In particular, the PosixRE and PCRE can run very efficiently against ByteString. (Though the input for the PosixRE needs to end in a \NUL character for efficiency).

So there are 4*2*2 = 16 ways to use to provide input to this library. And the RegexContext class has at least 11 instances that both (=~) and (=~~) can target. So that is 4*2*2*11*2 = 352 things you can do with this library! Get your copy today!

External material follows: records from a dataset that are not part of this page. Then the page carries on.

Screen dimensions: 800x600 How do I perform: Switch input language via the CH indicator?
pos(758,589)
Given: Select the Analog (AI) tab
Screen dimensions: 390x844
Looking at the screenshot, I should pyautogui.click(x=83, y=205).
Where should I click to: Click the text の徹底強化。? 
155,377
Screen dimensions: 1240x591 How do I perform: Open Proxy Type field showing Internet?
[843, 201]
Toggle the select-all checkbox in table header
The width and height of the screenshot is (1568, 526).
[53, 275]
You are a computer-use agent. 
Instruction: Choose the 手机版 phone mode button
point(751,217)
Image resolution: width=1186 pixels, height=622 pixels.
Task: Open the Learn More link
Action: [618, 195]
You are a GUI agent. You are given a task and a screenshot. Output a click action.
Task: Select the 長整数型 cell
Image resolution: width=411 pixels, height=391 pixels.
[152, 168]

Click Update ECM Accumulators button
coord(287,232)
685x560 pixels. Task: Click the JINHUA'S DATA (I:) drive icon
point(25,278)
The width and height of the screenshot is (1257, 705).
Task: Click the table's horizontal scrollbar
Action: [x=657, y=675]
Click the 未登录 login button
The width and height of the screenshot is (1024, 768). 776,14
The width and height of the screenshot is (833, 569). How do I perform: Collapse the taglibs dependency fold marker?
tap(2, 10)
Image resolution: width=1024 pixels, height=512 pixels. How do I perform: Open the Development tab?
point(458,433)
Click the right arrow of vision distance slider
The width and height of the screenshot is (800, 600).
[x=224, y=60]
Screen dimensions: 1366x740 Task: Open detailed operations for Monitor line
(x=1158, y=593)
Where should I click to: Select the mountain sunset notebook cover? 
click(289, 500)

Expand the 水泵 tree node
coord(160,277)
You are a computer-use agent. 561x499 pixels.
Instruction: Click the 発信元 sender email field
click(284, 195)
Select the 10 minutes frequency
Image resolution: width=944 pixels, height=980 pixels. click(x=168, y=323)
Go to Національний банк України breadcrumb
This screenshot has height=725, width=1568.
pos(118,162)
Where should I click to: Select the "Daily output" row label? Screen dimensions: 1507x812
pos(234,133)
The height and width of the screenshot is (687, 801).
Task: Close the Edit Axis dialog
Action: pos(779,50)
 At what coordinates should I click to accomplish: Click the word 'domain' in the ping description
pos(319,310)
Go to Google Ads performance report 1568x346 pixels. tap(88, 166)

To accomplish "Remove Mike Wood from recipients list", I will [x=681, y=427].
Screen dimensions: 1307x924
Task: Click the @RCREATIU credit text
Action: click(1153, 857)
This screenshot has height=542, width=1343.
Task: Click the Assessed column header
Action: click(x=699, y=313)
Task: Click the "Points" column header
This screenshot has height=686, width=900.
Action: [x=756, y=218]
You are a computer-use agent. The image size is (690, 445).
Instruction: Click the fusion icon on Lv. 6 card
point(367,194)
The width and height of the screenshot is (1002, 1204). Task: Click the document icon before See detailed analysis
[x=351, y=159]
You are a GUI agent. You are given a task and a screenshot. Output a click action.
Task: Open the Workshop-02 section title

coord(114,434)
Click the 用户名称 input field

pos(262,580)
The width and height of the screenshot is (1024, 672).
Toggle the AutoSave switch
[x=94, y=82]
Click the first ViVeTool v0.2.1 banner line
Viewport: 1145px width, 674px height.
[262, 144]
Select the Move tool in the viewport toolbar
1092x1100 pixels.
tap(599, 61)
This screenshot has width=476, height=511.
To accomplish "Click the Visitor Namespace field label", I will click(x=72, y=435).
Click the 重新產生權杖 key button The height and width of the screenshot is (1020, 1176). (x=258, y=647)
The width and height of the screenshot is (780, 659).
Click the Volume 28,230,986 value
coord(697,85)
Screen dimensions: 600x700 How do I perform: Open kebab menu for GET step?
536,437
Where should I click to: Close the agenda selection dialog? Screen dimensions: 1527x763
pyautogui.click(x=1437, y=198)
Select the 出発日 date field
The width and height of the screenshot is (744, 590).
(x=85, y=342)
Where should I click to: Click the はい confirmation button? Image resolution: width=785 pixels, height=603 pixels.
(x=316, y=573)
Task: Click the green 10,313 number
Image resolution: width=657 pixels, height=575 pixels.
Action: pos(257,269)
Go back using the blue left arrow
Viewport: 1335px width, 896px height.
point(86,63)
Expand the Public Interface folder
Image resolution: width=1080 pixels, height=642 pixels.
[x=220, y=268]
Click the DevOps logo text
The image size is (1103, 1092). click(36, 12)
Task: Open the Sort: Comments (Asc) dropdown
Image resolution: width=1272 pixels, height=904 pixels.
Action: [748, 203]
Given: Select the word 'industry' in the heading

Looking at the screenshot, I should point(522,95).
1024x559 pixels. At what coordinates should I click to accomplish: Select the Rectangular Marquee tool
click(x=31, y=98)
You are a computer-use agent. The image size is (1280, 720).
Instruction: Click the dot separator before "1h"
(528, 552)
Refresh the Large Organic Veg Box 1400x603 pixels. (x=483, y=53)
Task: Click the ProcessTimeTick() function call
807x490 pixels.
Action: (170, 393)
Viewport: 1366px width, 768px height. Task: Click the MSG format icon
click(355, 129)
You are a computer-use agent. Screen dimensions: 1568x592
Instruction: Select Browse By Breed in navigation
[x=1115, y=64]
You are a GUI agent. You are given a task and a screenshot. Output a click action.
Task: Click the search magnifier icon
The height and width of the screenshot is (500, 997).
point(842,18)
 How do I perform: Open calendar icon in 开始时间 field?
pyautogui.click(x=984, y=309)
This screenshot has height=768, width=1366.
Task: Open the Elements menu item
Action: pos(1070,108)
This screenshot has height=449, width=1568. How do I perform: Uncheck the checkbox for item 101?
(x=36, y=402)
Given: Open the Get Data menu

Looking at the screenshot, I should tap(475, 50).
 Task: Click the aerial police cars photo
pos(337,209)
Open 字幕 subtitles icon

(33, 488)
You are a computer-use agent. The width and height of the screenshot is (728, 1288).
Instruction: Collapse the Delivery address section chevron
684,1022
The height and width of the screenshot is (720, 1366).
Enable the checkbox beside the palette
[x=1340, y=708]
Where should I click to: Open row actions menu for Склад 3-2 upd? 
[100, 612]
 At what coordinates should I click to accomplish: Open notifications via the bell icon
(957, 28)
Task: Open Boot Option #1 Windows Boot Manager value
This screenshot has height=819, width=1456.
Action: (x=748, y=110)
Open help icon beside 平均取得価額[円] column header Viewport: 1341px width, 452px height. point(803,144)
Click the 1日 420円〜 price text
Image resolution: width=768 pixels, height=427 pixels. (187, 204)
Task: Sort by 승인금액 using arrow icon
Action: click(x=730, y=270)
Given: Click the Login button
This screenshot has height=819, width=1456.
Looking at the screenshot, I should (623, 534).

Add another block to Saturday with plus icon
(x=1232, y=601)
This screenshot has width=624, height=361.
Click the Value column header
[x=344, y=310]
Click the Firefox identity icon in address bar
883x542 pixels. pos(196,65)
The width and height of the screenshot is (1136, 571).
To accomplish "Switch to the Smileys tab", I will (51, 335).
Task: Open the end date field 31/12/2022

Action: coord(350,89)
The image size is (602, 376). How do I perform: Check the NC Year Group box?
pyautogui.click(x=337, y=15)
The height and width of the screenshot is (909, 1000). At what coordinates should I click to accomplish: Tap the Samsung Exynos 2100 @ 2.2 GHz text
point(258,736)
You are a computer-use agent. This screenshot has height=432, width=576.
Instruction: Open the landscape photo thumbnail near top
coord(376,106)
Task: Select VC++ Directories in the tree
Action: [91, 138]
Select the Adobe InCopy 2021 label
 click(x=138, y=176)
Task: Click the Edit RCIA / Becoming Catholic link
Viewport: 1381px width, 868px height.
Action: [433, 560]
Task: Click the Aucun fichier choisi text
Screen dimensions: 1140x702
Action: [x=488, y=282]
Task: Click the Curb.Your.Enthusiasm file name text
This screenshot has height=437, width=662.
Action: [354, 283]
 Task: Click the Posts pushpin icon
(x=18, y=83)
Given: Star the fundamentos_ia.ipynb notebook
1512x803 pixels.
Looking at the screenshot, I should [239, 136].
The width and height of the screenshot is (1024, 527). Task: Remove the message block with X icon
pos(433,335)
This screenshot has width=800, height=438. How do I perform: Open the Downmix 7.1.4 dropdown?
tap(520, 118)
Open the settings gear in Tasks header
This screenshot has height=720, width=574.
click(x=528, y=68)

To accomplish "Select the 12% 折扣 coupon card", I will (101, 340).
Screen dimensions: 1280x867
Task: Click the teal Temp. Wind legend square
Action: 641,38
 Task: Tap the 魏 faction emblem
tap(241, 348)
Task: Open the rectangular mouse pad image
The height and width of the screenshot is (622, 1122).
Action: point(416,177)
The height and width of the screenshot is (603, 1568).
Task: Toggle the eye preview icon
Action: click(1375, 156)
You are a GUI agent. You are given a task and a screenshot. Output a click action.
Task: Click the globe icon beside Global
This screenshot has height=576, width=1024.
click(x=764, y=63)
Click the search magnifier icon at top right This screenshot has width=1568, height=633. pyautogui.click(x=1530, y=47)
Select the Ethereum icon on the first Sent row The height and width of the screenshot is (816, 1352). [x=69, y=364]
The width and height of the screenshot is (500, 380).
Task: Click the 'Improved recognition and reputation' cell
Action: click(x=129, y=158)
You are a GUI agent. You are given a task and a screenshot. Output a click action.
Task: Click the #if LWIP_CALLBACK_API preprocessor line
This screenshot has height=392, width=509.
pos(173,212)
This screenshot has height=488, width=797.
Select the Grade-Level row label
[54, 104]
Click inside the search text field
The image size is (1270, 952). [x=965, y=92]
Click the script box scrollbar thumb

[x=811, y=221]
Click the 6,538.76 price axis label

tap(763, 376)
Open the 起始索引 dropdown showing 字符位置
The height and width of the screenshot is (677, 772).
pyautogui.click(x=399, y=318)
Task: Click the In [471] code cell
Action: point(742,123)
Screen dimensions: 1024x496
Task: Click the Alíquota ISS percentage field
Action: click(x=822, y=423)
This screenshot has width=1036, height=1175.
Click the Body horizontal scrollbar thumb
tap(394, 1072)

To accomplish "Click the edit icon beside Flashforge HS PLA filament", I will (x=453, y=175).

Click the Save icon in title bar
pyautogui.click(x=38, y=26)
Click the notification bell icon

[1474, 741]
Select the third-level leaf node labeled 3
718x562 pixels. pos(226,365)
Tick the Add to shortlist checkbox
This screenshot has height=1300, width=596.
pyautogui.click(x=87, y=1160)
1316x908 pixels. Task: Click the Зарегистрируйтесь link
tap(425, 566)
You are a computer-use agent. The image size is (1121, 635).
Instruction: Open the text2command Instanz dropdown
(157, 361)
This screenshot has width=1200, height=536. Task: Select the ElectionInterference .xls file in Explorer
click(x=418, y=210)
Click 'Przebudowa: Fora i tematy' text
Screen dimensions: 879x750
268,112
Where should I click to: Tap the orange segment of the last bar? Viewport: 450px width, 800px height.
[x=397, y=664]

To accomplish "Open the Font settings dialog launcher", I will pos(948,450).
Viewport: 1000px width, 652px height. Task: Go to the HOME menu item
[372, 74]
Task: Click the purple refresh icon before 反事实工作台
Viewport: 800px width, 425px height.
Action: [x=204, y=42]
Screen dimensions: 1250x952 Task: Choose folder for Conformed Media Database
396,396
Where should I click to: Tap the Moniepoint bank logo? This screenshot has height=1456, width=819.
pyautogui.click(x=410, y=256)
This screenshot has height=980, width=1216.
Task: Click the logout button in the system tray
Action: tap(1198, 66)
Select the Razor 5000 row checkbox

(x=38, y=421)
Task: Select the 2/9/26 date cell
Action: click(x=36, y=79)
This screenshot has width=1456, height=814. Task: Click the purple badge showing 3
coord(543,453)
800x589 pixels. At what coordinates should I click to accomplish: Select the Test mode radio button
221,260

To run with cabal before 1.1.4 you will need to comment out the "Extra-Source-Files:" line in the TextRegexLazy.cabal file.

The Example.hs file:

{-# OPTIONS_GHC -fglasgow-exts #-}
import Text.Regex.Lazy
import Text.Regex.Full((=~),(=~~)) -- or DFA or PCRE or PosixRE

main = let b :: Bool
           b = ("abaca" =~ "(.)a")
           c :: [MatchArray]
           c = ("abaca" =~ "(.)a")
           d :: Maybe (String,String,String,[String])
           d = ("abaca" =~~ "(.)a")
       in do print b
             print c
             print d

This produces:

True
[array (0,1) [(0,(1,2)),(1,(1,1))],array (0,1) [(0,(3,2)),(1,(3,1))]]
Just ("a","ba","ca",["b"])

You can also use makeRegex and makeRegexOpts to compile and save a regular expression which will be used multiple times. Each of the 4 backends has a separate "Regex" data type with its own option types.

For low level access, the WrapPCRE and WrapPosix modules expose a typesafe layer around the c libraries. You can query the "getVersion :: Maybe String" to see if the have been compiled into the library.

It may be possible to use WrapPCRE and the UTF8 option flags to do unicode regex matching with PCRE. ( The Full and DFA backends use the Haskell unicode Char already ).

Adding new types to String/ByteString is a matter of adding instances to the existing classes.

Feedback and comments of any length is welcome.